Пришелец протягивал мне соль на ладони, минуя костер, но у меня нарочно были заняты руки – левой я придерживал рогатину, а правой зажимал ложку и помешивал ею в котле. Я помешивал, глядя на огонь, и ждал, как поступит Денис Иванович: отвергнет ли он соль или примет, и как в этом случае быть с моей догадкой. В это время, как нарочно, выдалась длинная минута тишины – даже кузнечики примолкли, и только звонисто гудел котел, и у меня появилась боль напряжения в затылке – это ведь одно и то же: дает человек или просит, его нельзя заставлять ждать с протянутой рукой. Возможно, что я в конце концов подставил бы ложку под эту чужую руку, если б Денис Иванович чуть-чуть помешкал, но из нас двоих он первый не выдержал и принял соль. Тогда мы и обменялись с ним взглядами, и никакой разговор о госте – ни длинный, ни короткий – нам уже был не нужен. Тот копался в своем мешке – упрятывал на прежнее место сумочку, когда Денис Иванович проговорил каким-то клеклым голосом:
– А ведь мы тебя, пожалуй, знаем!
Гость поднял голову и, щурясь через костер, отчего казалось, что глаза у него смеются, оглядел нас вскользь и без интереса.
– Знаем ведь, летчик?
Это опять сказал Денис Иванович, обратясь ко мне, и тогда опознанный нами человек засмеялся на самом деле – коротко и квохчуще, будто охал.
– Где ты служил летом сорок второго года?
Мне, пожалуй, не следовало сбиваться на крик, но так уж вышло. Зато он тоже спросил нас прежним, тем, визгливо-осатаневшим, голосом:
– А вы сами тогда где были? В вяземском лагере, выходит, отсиживались, да? Шкуры берегли, а потом мученья себе выдумывали, чтоб оправдаться?!
– Слыхал? – пораженно сказал мне Денис Иванович. – Ты понимаешь, чьи слова он повторяет, свол… сволочь?

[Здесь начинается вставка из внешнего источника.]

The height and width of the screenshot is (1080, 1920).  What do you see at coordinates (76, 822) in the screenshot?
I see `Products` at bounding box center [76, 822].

Он рассевным взмахом кинул соль в костер и вдруг по-ребячьи обиженно всхлипнул и уткнулся лицом в колени. Это было некстати, не нужно, а главное, невероятно: Денис Неверов всегда казался мне человеком-кремнем, и, может, только за это – за его надежный, выносливый и какой-то себе-на-умешный вид – ему больше других выпадало в лагере плетей и палок.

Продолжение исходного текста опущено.